Dakrya is a theatrical metal band from Athens, Greece, created in late 2004, when classically trained keyboard player SophiaX (a.k.a. Sophia Charalampous) decided to combine a slew of disparate musical influences (heavy metal, goth, progressive, symphonic, and art rock) with a theatrical presentation.

History
Many rehearsals and line-up changes brought the first demo release for Dakrya in mid-2005 entitled Without Destination. The singers Margina (female vocals) and Costas Lazarou (male vocals) participated as guest musicians for the recordings of the song. The reviews were good and soon Christina Kalantzi (vocals) and Thina Chat (vocals) joined the band as lead singers. Many live shows followed (mostly in Greece) as the band worked on new songs for their first full-length album to come.

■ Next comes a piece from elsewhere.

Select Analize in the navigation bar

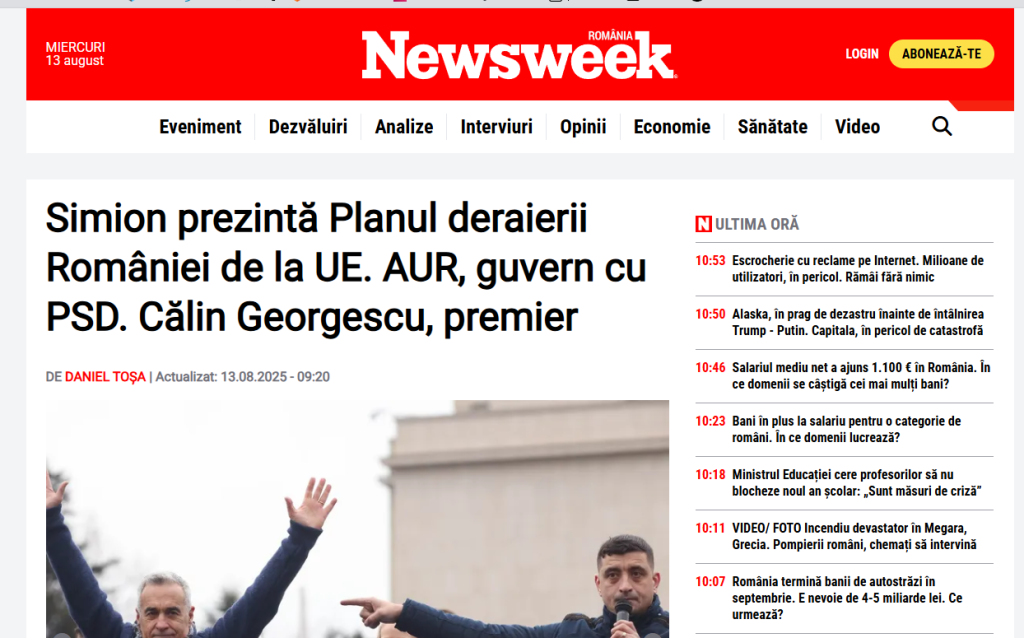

In 2007 Dakrya enters the studios to record their debut album entitled Monumento that was released on May 23, 2008 by Another Sphere Records (in France, Canada, Belgium) and 279 Productions (Greece & Cyprus). Monumento received much praise for its highly unusual yet carefully conceived musical concept. In early 2009 Dakrya was the opening act for the live show of Moonspell at Principal Club Theater in Thessaloniki. After this show, George Droulias (Guitars & Vocals) had to leave the band for personal reasons. Meanwhile, Dakrya worked with a few session guitarists until late 2009 when Angelos Charogiannis (Guitars) joined the band and George Droulias (Guitars & Vocals) returned.

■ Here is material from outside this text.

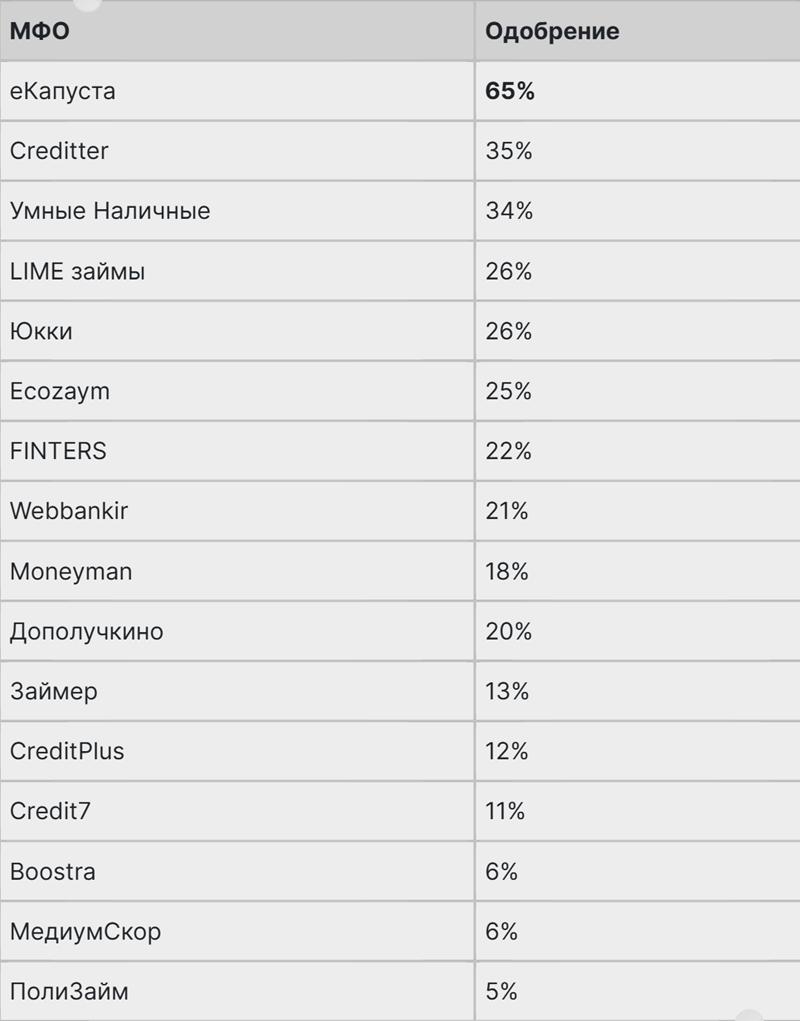Select the Webbankir entry
800x1021 pixels.
tap(69, 511)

In 2010 the band came up with a new concept album and entered the studios once again for the recordings. In March 2010 the band traveled to Sweden to produce their new album with Pelle Saether (Diablo Swing Orchestra, Madder Mortem, A.C.T) and Goran Finnberg (Dark Tranquillity, Opeth, Arch Enemy). On May 23, 2010 Dakrya released a CD-Single with the song "The Urban Tribe". In July 2010 the band signed a worldwide contract with "Intromental Management & Booking Agency" and also with Sensory Records for the release of their second full-length album entitled "Crime Scene. The album was released on October 12, 2010 worldwide and received great reviews from the press.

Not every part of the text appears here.